Unlike bash or zsh, Nushell is built around the idea of structured data. It has a range of basic types including numeric types, strings, dictionaries and lists -- in short, the types a modern programming language is built on. It adds to them support for tables, which are built from any sequence of dictionaries.

Anything you can expect to do with sequences, records and tables is doable in Nushell with elegant, composable commands and a lovely closure syntax for full flexibility. This includes things like filtering, sorting, grouping, joining, and aggregating data -- it's a full swiss army knife.

Rough edges and tradeoffs

There are some ways in which Nushell can be challenging or annnoying to use, but also some ways where it's so good you wish it could be even better.

Learning curve

Nushell breaks from POSIX to achieve great things, but it does mean learn a lot of commands, and your initial environment set-up involves some learning. Likely it took you years to get the muscle memory to correctly type some POSIX commands just how you like them; unlearning them can be mildly annoying.

Lack of stability

The language is still evolving. If you use a rolling distribution like Homebrew on MacOS, you'll periodically find a piece of your shell config breaking because of a change in Nushell's syntax or semantics. It's usually not hard to fix, but it's happened a number of times to me in the six months I've been using it, vs never for bash or zsh.
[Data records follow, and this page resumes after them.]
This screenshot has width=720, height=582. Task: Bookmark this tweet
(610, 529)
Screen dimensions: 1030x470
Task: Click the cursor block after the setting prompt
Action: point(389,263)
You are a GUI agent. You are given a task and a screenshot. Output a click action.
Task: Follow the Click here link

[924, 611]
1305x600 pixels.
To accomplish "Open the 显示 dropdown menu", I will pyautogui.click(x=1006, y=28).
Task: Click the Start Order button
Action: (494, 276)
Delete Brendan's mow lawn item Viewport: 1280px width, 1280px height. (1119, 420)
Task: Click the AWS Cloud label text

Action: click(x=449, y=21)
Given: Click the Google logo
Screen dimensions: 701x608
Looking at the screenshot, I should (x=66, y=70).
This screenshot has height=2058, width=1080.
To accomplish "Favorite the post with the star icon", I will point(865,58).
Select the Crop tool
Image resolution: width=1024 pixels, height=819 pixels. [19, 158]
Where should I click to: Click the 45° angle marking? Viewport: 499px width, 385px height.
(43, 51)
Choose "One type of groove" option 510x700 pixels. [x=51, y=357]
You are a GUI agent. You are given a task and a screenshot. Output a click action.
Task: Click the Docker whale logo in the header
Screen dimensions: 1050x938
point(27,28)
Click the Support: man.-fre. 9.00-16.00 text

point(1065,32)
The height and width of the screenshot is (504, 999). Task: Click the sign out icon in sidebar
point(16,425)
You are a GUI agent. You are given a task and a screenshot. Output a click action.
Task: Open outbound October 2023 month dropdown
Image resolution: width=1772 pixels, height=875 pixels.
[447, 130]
Streaming and type inference

Part of Nushell's power and usability is that it (a) does great type inference so you don't have to, and (b) streams data through commands, so you can work with large datasets. But these two features can also be annoying sometimes when they interact. It can happen that a pipeline that works for the first few records in a stream can give type errors if run on the whole stream, because later records have features that cue a different type inference.

Tuning performance

Since it's so nice as a data workspace, it's convenient to push as much data through Nushell as it can handle, e.g. whole database tables. The limiting factor here is the lack of query planning.

A database would know to only compute the columns you've specified at the end of your pipeline, but Nushell is not able to propagate constraints backwards like that; it's still up to you to push constraints early in your pipelines and select just the fields you need to keep a large pipeline performant.

Overall assessment

Despite these concerns, Nushell is absolutely usable as a daily shell today.

It vastly raises the bar on what you can expect to do and achieve in a terminal environment, and has for example completely replaced all other database query tools in my workflow.

Overall it's a joy to use, and I'm excited to see how the language and capabilities will evolve.

Footnotes

  1. This might seem to exclude Windows users, but they are increasingly using the Windows Subsystem for Linux (WSL) which brings them into the same Unix framework as everyone else.